■ **INSTRUCTIONS FOR THE TASK**
Convert the lines of the entries below into a numbered list, skipping any blank lines and leaving the pictures out.

■ **PROVIDED INFORMATION**
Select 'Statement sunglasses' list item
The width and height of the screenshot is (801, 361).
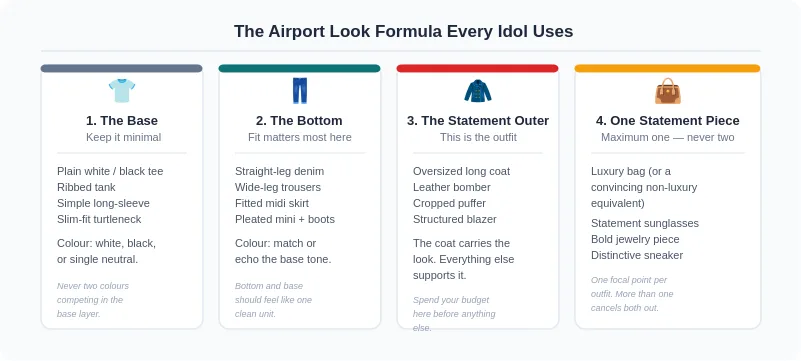tap(645, 223)
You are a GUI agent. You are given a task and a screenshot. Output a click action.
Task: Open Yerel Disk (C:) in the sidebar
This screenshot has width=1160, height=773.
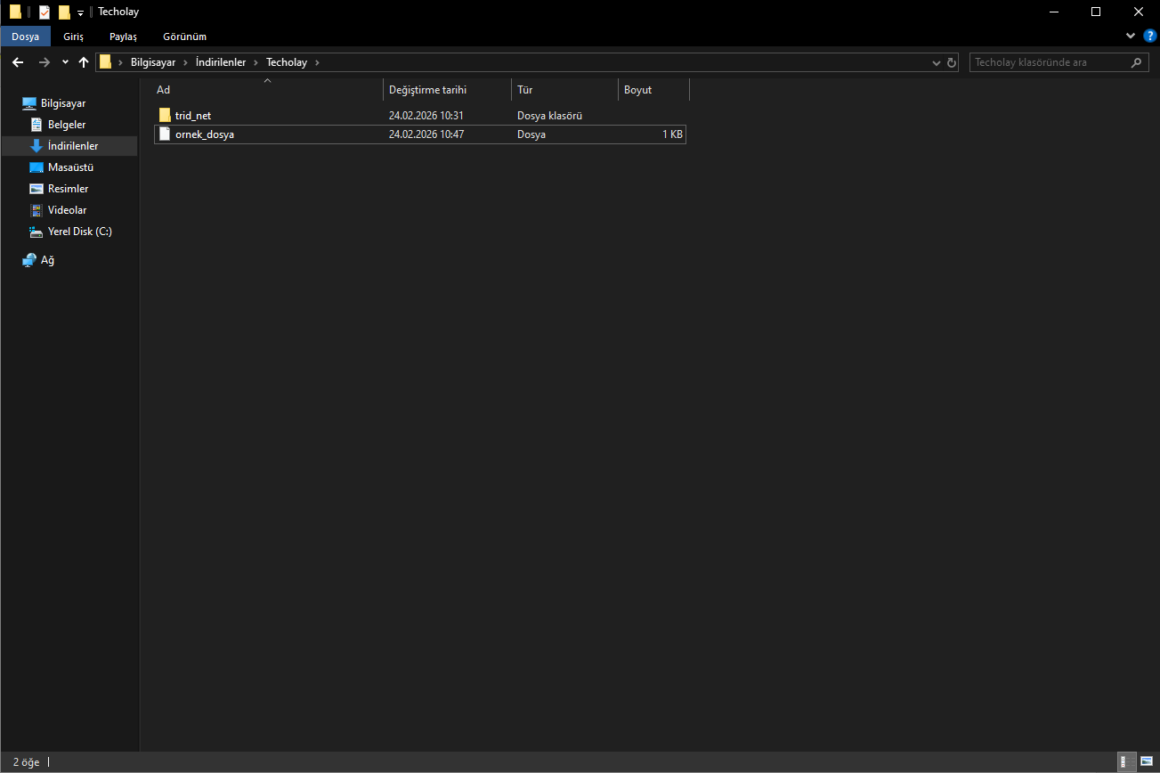(x=79, y=231)
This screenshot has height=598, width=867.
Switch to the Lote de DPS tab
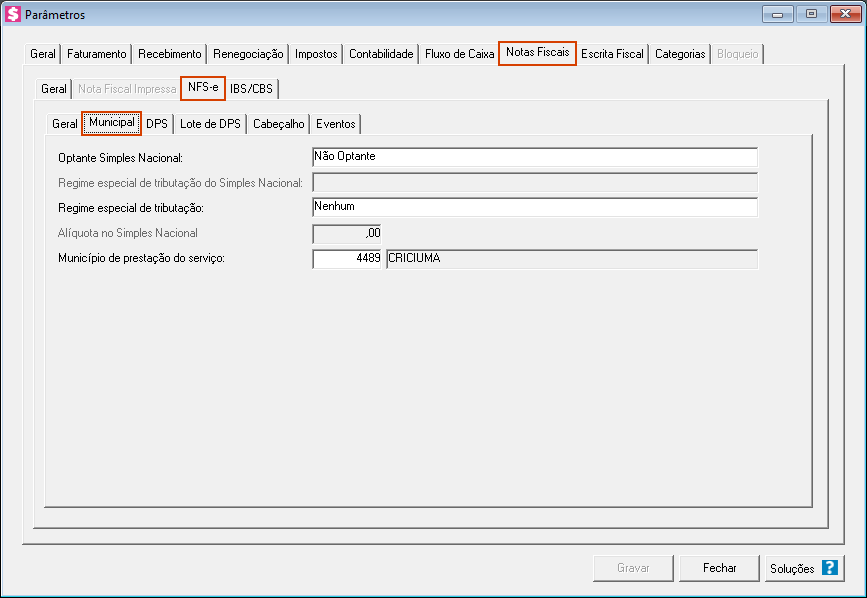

■ **FINAL RESULT**
1. Select 'Statement sunglasses' list item
2. The width and height of the screenshot is (801, 361).
3. tap(645, 223)
4. You are a GUI agent. You are given a task and a screenshot. Output a click action.
5. Task: Open Yerel Disk (C:) in the sidebar
6. This screenshot has width=1160, height=773.
7. (x=79, y=231)
8. This screenshot has height=598, width=867.
9. Switch to the Lote de DPS tab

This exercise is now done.